Perkembangan Produk Pasar Modal
Produk pasar modal selalu berkembang sesuai dengan kebutuhan dan kemampuan infrastruktur
pasar. Secara tradisional, dikenal adanya dua instrumen yaitu saham dan obligasi. Dalam
perkembangannya, dengan adanya tuntutan untuk melakukan manajemen atas risiko portofolio,
maka diciptakanlah produk-produk derivatif yaitu kontrak keuangan yang penilaiannya
berdasarkan nilai aset induk(underlying asset). Disamping digunakan untuk melakukan
manajemen risiko investasi, produk derivatif juga digunakan untuk
memperoleh keuntungan. Produk derivatif dapat digolongkan dalam jenis option, futures,
forwards, swap dan repurchase agreement (repo). Keempat jenis produk derivatif tersebut dapat
bervariasi tergantung dari aset induknya yang berupa efek, tingkat suku bunga, mata uang dan
kurs mata uang. Perkembangan produk lain yang cukup signifikan adalah produk pasar modal
dengan menggunakan prinsip-prinsip syariah. Produk pasar modal berbasis syariah yang
telahberkembang adalah saham, obligasi, efek beragun aset (EBA) dan reksa dana. Beberapa

negara di kawasan Timur Tengah, Asia, Eropa, dan Amerika telah secara intensif
mengembangkan produk tersebut. Walaupun produkproduk tersebut berkembang dengan skala
yang berbeda pada masing-masing negara, namun produk tersebut banyak diminati dan akan
terus berkembang. Produk lain yang berkembang di pasar modal global adalah EBA sebagai hasil
sekuritisasi aset. Produk ini timbul karena adanya kebutuhan pendanaan bagi perusahaan namun
terdapat keterbatasan untuk mendapatkan sumber pendanaan lain di luar perusahaan. Sekuritisasi
aset sendiri adalah suatu cara untuk merestrukturisasi keuangan di mana suatu entitas
mengumpulkan arus kas masuk yang
teridentifikasi di masa datang dan kemudian mentransfer kumpulan arus kas tersebut kepada
investor dengan atau tanpa jaminan. Sekuritisasi aset muncul pertama kali di Amerika Serikat
dengan diperkenalkannya mortgage backed securities dan kemudian berkembang dengan pesat.

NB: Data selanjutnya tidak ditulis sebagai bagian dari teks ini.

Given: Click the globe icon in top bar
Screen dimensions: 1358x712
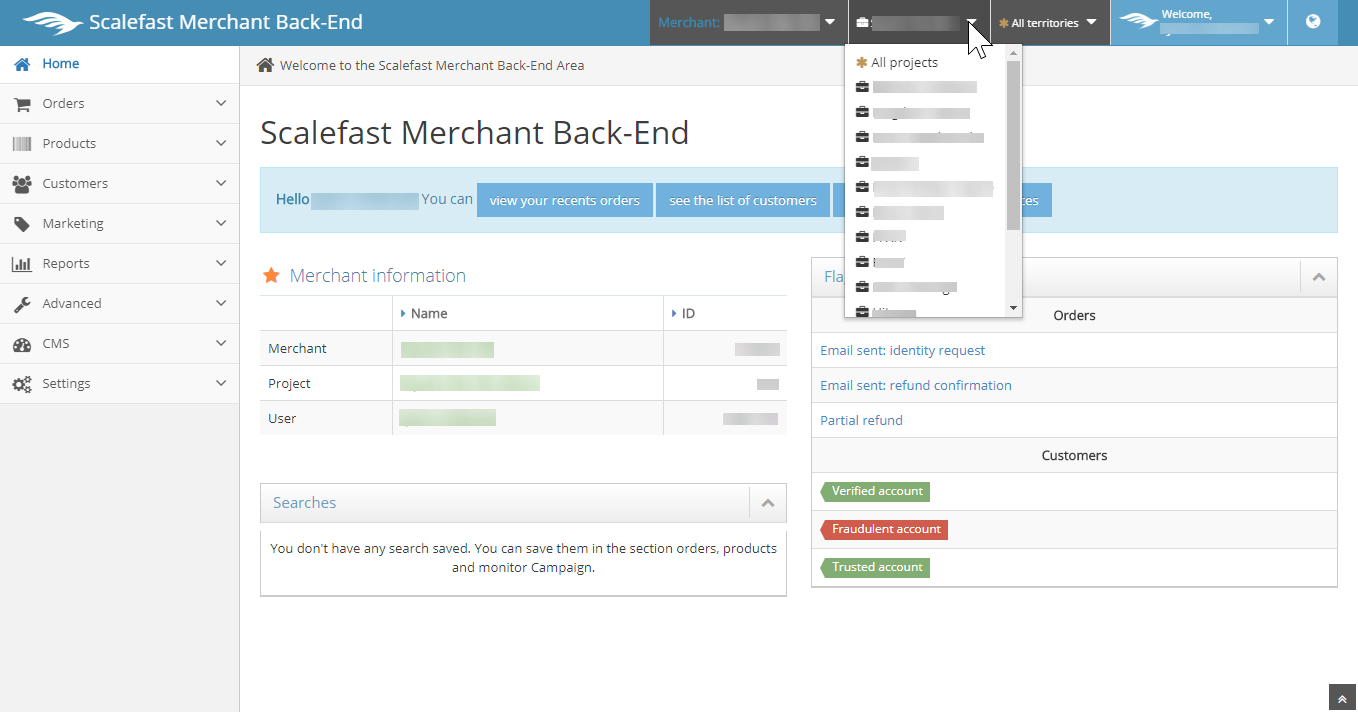Looking at the screenshot, I should pyautogui.click(x=1313, y=22).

Dalam perkembangannya arus kas yang disekuritisasi semakin bervariasi antara lain EBA
berbasis tagihan seperti kartu kredit maupun kredit mobil. Berkembangnya kebutuhan alternatif
investasi pemodal yang sesuai dengan tujuan dan tingkat penerimaan risiko masing-masing
pemodal telah mendorong bertambahnya jenis produk reksa dana. Beberapa jenis produk reksa
dana telah berkembang cukup lama, antara lain index funds, sector funds, foreign
funds, dan global/international funds. Selanjutnya, untuk memenuhi kebutuhan pemodal
terhadap alternatif investasi yang relatif tidak berfluktuasi dan berisiko rendah, maka konsep
reksa dana dengan struktur khusus (structured funds) mulai diperkenalkan seperti capital
protected funds dan guaranteed funds. Kecenderungan lain yang berkembang berkaitan dengan
produk reksa dana adalah proses transaksi secara elektronik yang dilakukan melalui central fund
hub yang melibatkan manajer investasi, agen penjual efek reksa dana, bank kustodian dan bank
penerima. Central fund hub ini sudah diterapkan di Amerika, Kanada, Eropa, Australia, dan
Singapura, dalam rangka menciptakan standarisasi mekanisme transaksi reksa dana.
Pasar Obligasi
Pasar obligasi mengalami beban berat dan sangat terpukul dengan adanya krisis ekonomi yang
melanda Asia dan Indonesia pada tahun 1997. Disamping tidak adanya emiten baru yang
menerbitkan obligasi pada tahun 1998, kesulitan juga dihadapi oleh banyak emiten obligasi
dalam membayar bunga dan bahkan nilai pokok dari obligasi yang jatuh tempo. Namun
demikian, pasar obligasi kembali tumbuh pada tahun 1999 dan mengalami puncak
pertumbuhannya pada tahun 2003. Pada tahun 2003 tersebut, nilai emisi obligasi tumbuh sebesar
67,9% dari tahun sebelumnya dan jumlah emiten bertambah 34 emiten (34%). Selanjutnya,
peningkatan tersebut berlangsung terus hingga pertengahan tahun 2005, sehingga secara
kumulatif jumlah emiten mencapai 155 perusahaan dengan total nilai emisi obligasi mencapai
Rp88,83 triliun. Perkembangan tersebut di atas menunjukkan peningkatan peran pasar obligasi
sebagai alternatif pembiayaan bagi perusahaan (lihat grafik 4).